A tech came by carrying Jon’s guitars. “Here, I’ll take those myself.” Fondly he stroked the wood, now smudged from Jon’s touch, the ebony one rattling when he shook it. “The stupid bastard. He dropped one of the picks inside again. We should really tape the damn things to his fingers.”
They met Jon in the hallway. The assistants were around him, draping a large towel over his shoulders and handing him a bottle of water, relieving him of the cables and monitors while Ralph was carefully wiping makeup and sweat from his face to give him some comfort.
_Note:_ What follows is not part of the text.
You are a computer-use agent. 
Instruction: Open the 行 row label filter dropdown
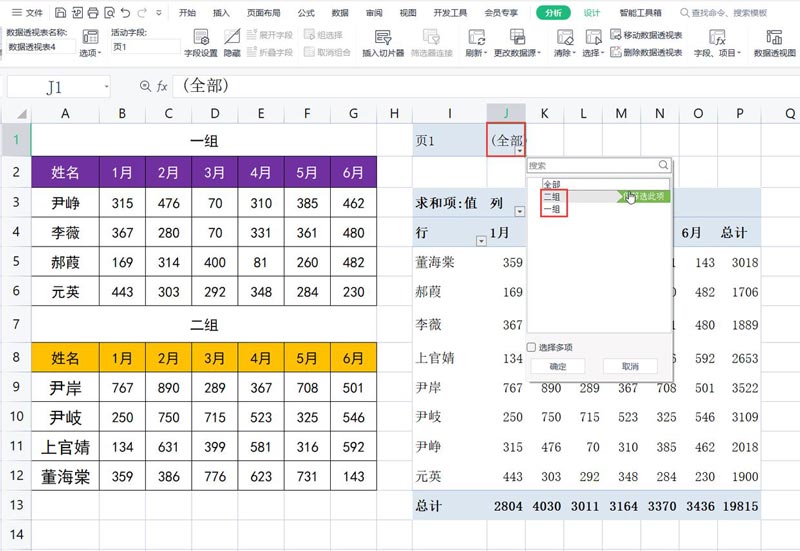482,241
“Naomi.” His voice was raspy, rough from the singing, his features under the grime tired, ashen, the glamour gone. Yet seeing her, he smiled. “Babe, just let me take a shower and change, then I’m all yours. Can’t wait to get you alone now.” Impatiently he waved the others away.
“Will you wait here for me? It’ll only take me a minute, I promise.”
“I’ll come.” She blushed at the way he pursed his lips and drew up his eyebrows.
It had been so many years, Naomi had no idea if his routine after a concert had changed since she had last been with him, but she didn’t care. She wanted to be there when he turned back into a normal man, into the husband she loved.
“I can’t promise you I won’t try to kiss you,” Jon said once they were inside the dressing room. “I can’t even promise we’ll leave here anytime soon.”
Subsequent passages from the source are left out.